### GOAL
Can you rewrite the material from the line holding "Task: Click the" through the end of the material, inclusive, as a Markdown table with the columns Row and Line? Leave out the pictures and any blank lines.

[BEGIN]

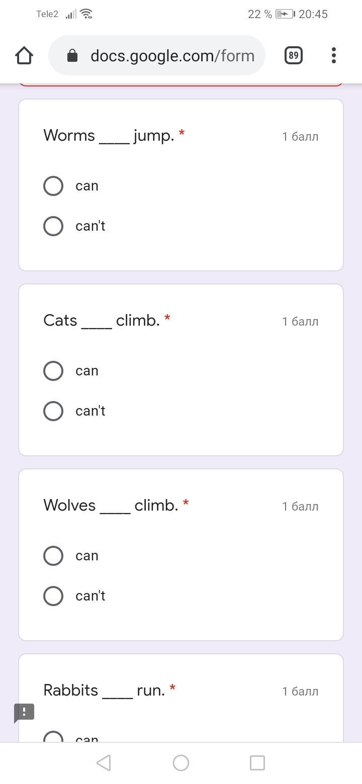Select "can" for Wolves climb question
Screen dimensions: 362x784
53,556
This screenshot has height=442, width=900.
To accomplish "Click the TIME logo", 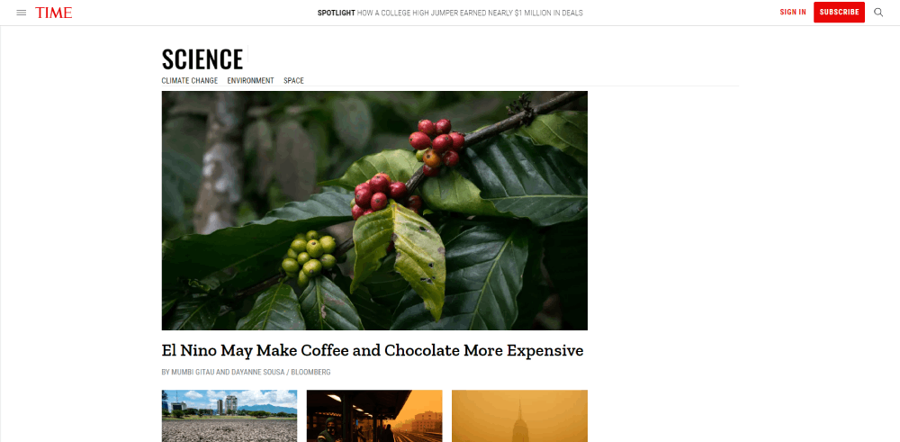I will pos(53,13).
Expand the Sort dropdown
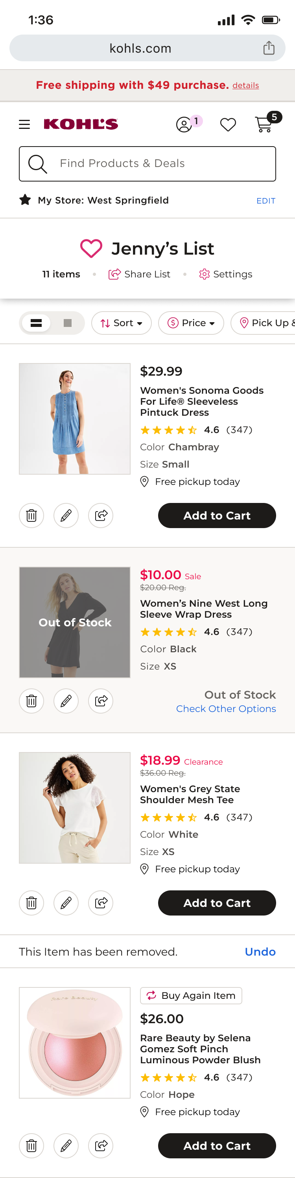Image resolution: width=295 pixels, height=1178 pixels. click(121, 323)
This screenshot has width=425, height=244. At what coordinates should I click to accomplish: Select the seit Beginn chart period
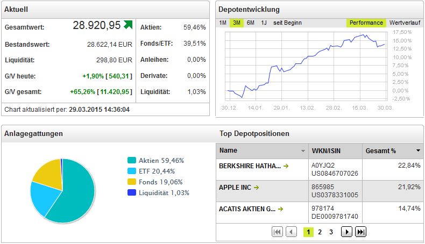pos(287,23)
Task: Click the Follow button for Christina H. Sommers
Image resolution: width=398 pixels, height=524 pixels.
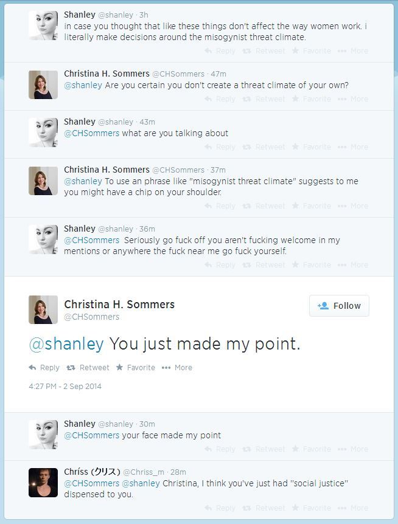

[END]

### CORRECT OUTPUT
| Row | Line |
|---|---|
| 1 | Task: Click the Follow button for Christina H. Sommers |
| 2 | Image resolution: width=398 pixels, height=524 pixels. |